The fall semester at the community college starts on August 18. I just checked my rosters. I am teaching 2 sections of the 4 credit Introductory Psychology, both of which are overloaded with 43 students each at this point. My supervisor asked me yesterday if he could double me up and give me 90 students in each of those classes. The more the merrier, I guess. We'll see how many more actually sign up! One section is Mon/Wed morning for two hours, the other section is Tues/Thurs morning for two hours. He says he'll try to get me some more money for doing this, which would be nice. For the Tuesday evening Ceramics class I will be teaching, there are three people signed up so far. I should look up the difference between "Ceramics" and "Pottery", since I think of what we will be doing as pottery rather than ceramics. Ceramics to me has the association of slip cast Halloween ghosts with faces from "The Scream" and Easter bunnies glazed with Cone 04 'magic crystal' glazes that make little runs of green and yellow through the pink base color. Not that I am totally offended by kitsch, but that is not what I am going to teach my students! Guess it's time to start thinking about syllabi - syllabuses?- and course assignment lists.
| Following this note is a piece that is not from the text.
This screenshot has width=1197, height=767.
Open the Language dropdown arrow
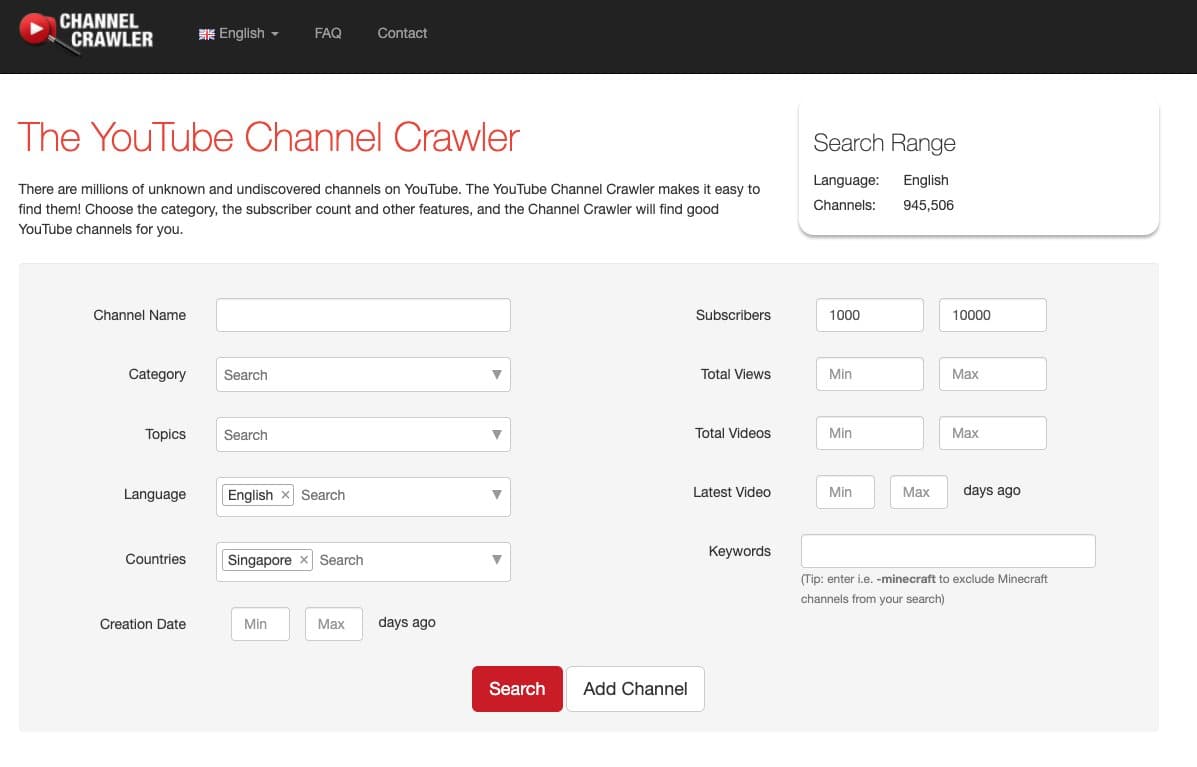(x=496, y=495)
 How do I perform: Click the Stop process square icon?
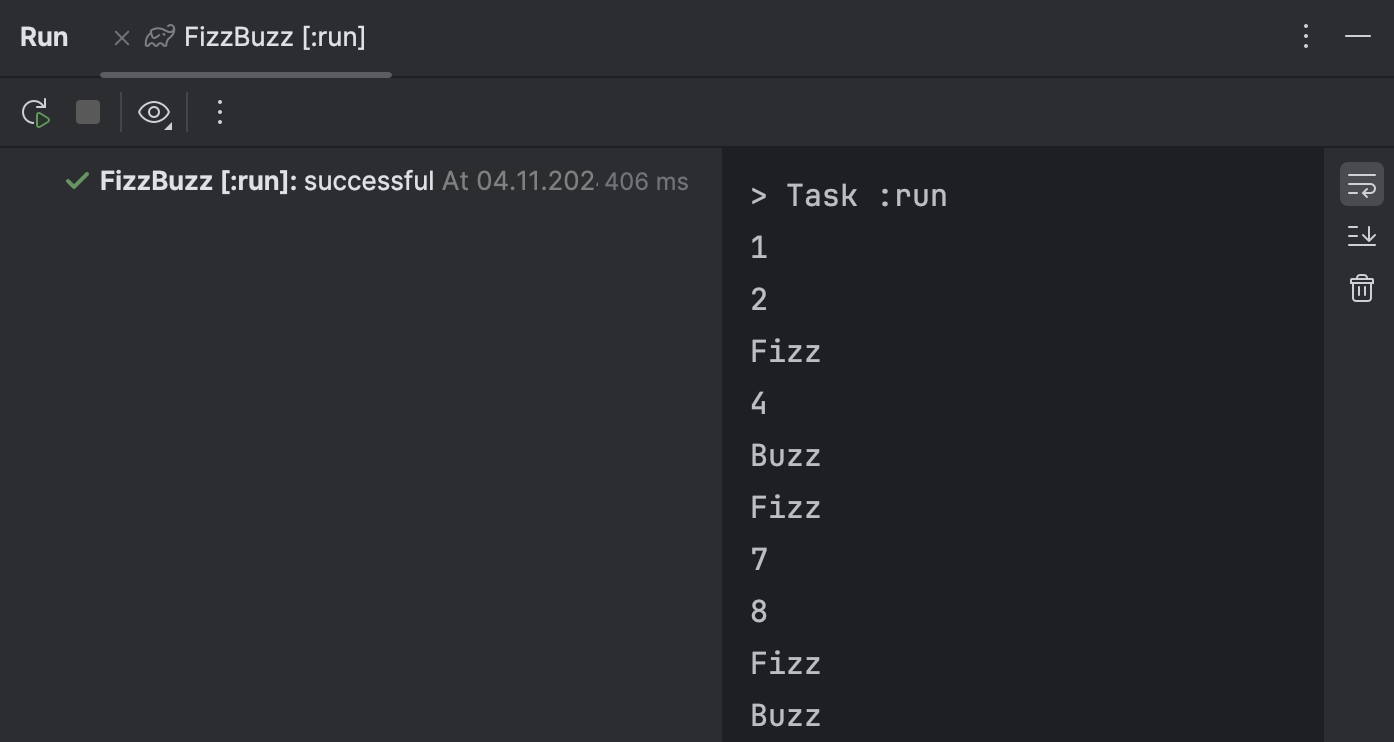click(88, 112)
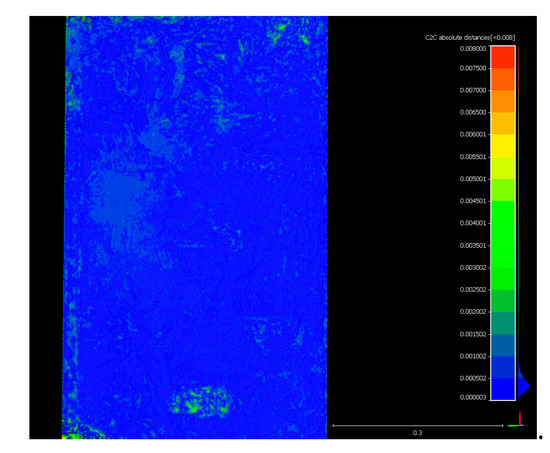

The beginning of a new semester is always fun - so many possibilities! Next Thursday, I am going to do a little barrel smoke firing with my friend, Julia. So, before then I need to make a few coil pots and pinch pots to put in the barrel. Busy, busy, busy....

Thursday, August 7, 2008

High Fire fire.....

The Cone 5 firing came out very nicely. One pot had a glaze than ran a lot, but it was fortunately placed one of the kiln shelves that had been most recently and thickly covered with kiln wash, so it did exactly what it is supposed to. The glaze ran onto the kiln shelf, but as the shelf cooled, the pot just popped loose from the shelf, so the owner of that pot can just grind down the glaze edge, and the pot looked great. All the pots look great - I think it is a very successful kiln. Once again, credit to the students who worked carefully to create successful pots. I'll post a couple pictures in a minute here. My celadon glazes dragonfly bowls and cups look great. The experimental Coyote Clay shino glazes are all also very nice.

Wednesday, August 6, 2008

Low fire fire....

Here's the low fire kiln, just opened - it's still pretty warm in there, but the student pieces turned out well. The students in the summer class were a good group, with all showing talent in some area or another. Many had an eye for color, as can be seen here. I did some glaze experiments with abandoned student pots from a few semesters ago, and started up the Cone 5 firing. Didn't get it started until 12:15, so I am going to wait until Thursday to go in and unload it - I know it will take longer to cool than the Cone 05 kiln did. After spending so many years doing therapy, part of why pottery is so satisfying to me is simply the concrete products that are the result of all that work. When the kiln is unloaded, there is the result - pieces you can hold in your hand, and see immediately if the pot is intact, if the handles are firmly attached, if the glaze melted the way you planned, and the overall effect is pleasing and centered, or out of balance in some way. See how I use the same vocabulary I used to in therapy, but now applied to tangible bits of burned earth and colored glass, instead of to people's subjective internal experience and objective presentation to the world? My lama would tell me I am analyzing too much, again. It's all just celebratory display of the unitary awareness that is existence in this moment, and I need to analyze less and love more. "Love this world" the lama says. I believe I will make a pot with that on it.